Signals that are transmitted through cell junctions can transform epithelial layers into three-dimensional structures such as hair follicles. Desmosomes, which are specialized cell junctions that make up much of the cell surfaces in mature hair follicles, contribute — in part through desmosomal cadherins — to cell–cell adhesion. Kljuic et al., reporting in Cell, have identified desmoglein 4 and report its function in epidermal adhesion and hair-follicle differentiation.

None of the known desmosomal cadherins are expressed in the inner layers of the hair shaft despite the abundance of desmosomes here. So the authors carried out a classical genetic approach using patients with localized autosomal-recessive hypotrichosis (LAH), a condition in which hair is less dense, and located a candidate gene close to a desmosomal cadherin gene cluster.

Further analysis showed synteny with the mouse lanceolate hair (lah) mutation — which impairs hair growth — which is also near the desmosomal cadherin gene cluster. During this genomic analysis, a previously uncharacterized cadherin gene — designated desmoglein 4 (Dsg4) — was identified in the cluster. Desmoglein 4 was highly expressed in human and mouse skin, and colocalized with the lah and LAH linkage intervals, making Dsg4 a candidate for both phenotypes. The authors then showed Dsg4 to be mutated in LAH humans and lah mice. A second lah allele, lahJ, causes a more severe phenotype, and further sequence analysis showed that lahJ/lahJ mice are null (lah/lah mice are hypomorphic).

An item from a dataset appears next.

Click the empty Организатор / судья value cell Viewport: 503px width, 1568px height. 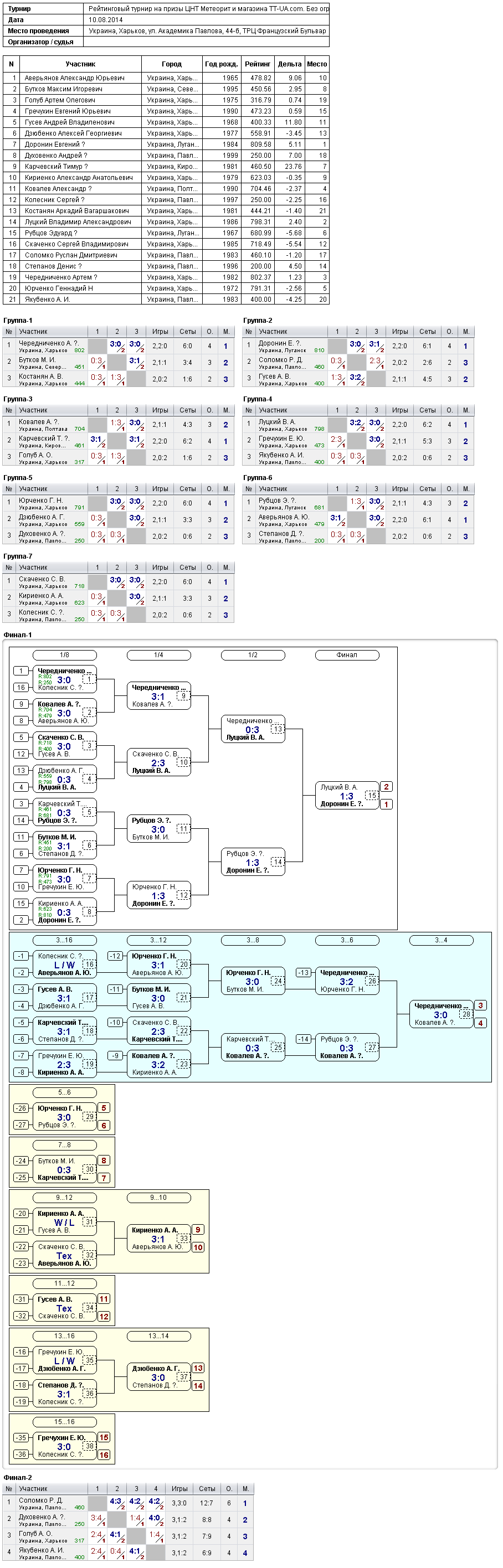[206, 42]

Dsg4 was shown to be the main desmosomal cadherin in hair follicles, and analysis of the epidermis and hair follicles from lahJ/lahJ-mutant pups showed that Dsg4 had a central role in cell–cell adhesion — desmosomes were sparse, poorly formed and often detached or torn away from their neighbours. Kljuic et al. then proposed, when assaying the expression of several epidermal markers, that the keratinocytes of lahJ/lahJ mice exited the basal compartment of the epidermis — in which keratinocytes proliferate — earlier or faster than normal, thereby expanding the proliferative compartment. Indeed, ectopically proliferating cells were found in the suprabasal layers, as shown by the expression of β1 integrin and the epidermal growth factor receptor (EGFR). In the context of lah mutants, this increased expression of β1 and EGFR correlated with enhanced keratinocyte–substrate adhesion and spreading in vitro.

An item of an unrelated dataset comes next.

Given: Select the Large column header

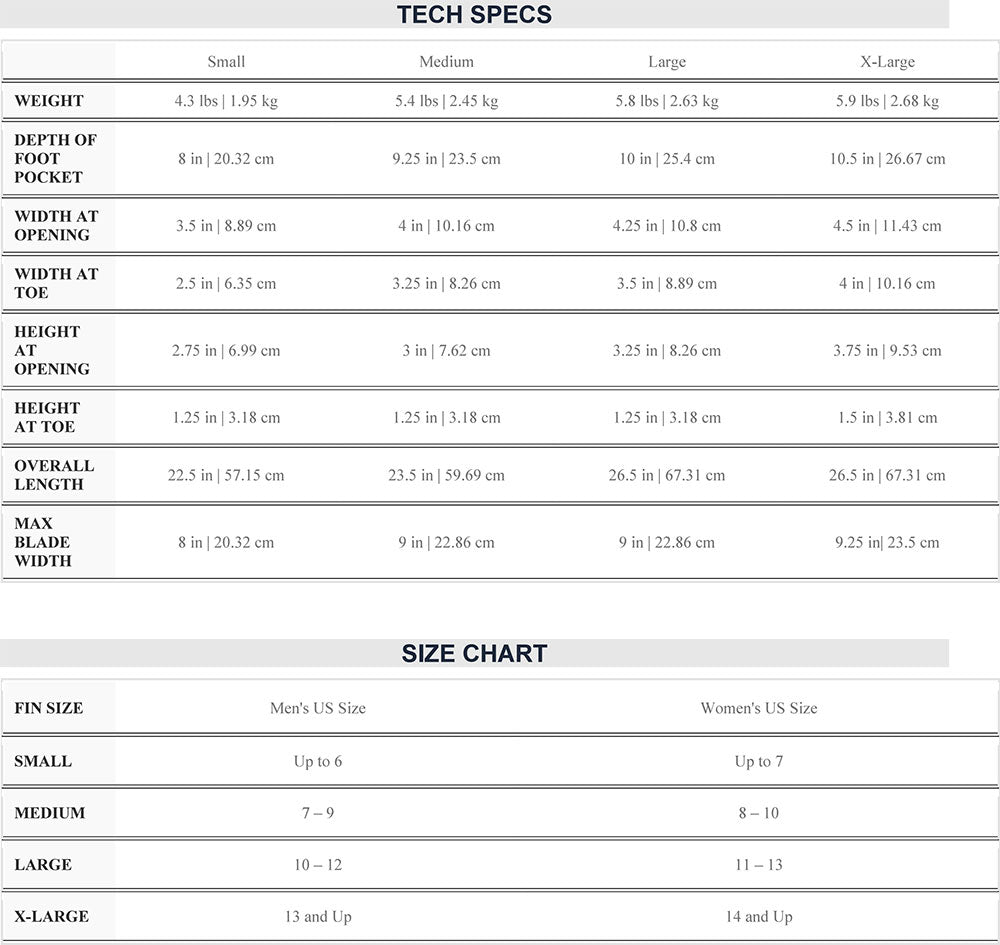Looking at the screenshot, I should [x=667, y=62].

In wild-type hair formation, keratinocytes in the lowest part of the hair follicle proliferate rapidly until they pass through a 'critical region', in which mitosis stops and the cells start to differentiate. The transition through the critical region is usually gradual, but lahJ/lahJ-mutant hair follicles abruptly stop proliferating and start differentiating. The authors propose that this abrupt transition might arise from, or be precipitated by, the defective cell–cell adhesion that impairs the transduction of signals that are important in survival and the full execution of cell-fate determination.

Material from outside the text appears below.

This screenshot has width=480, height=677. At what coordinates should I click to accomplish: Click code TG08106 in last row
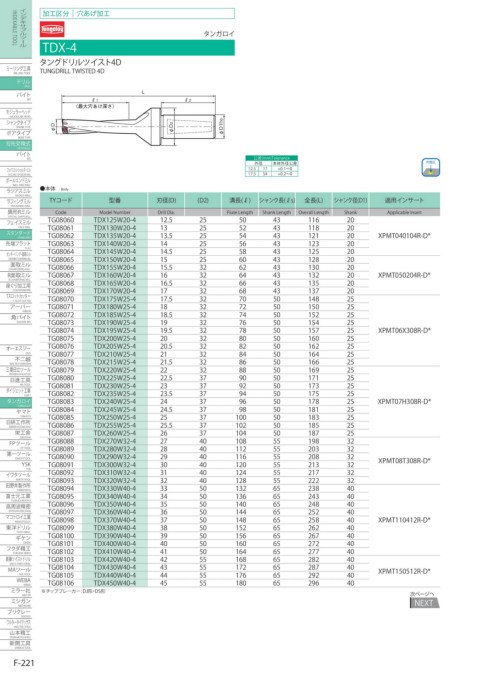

This is one of the first reports of a defect in a structural component — Dsg4 — of the epidermis and hair follicle that causes corresponding mouse and human phenotypes. In addition, as the authors also showed that Dsg4 functions as an autoantigen in patients with pemphigus vulgaris (an autoimmune skin disease characterized by outbreaks of blisters), the relevance of the findings extends to skin autoimmunity.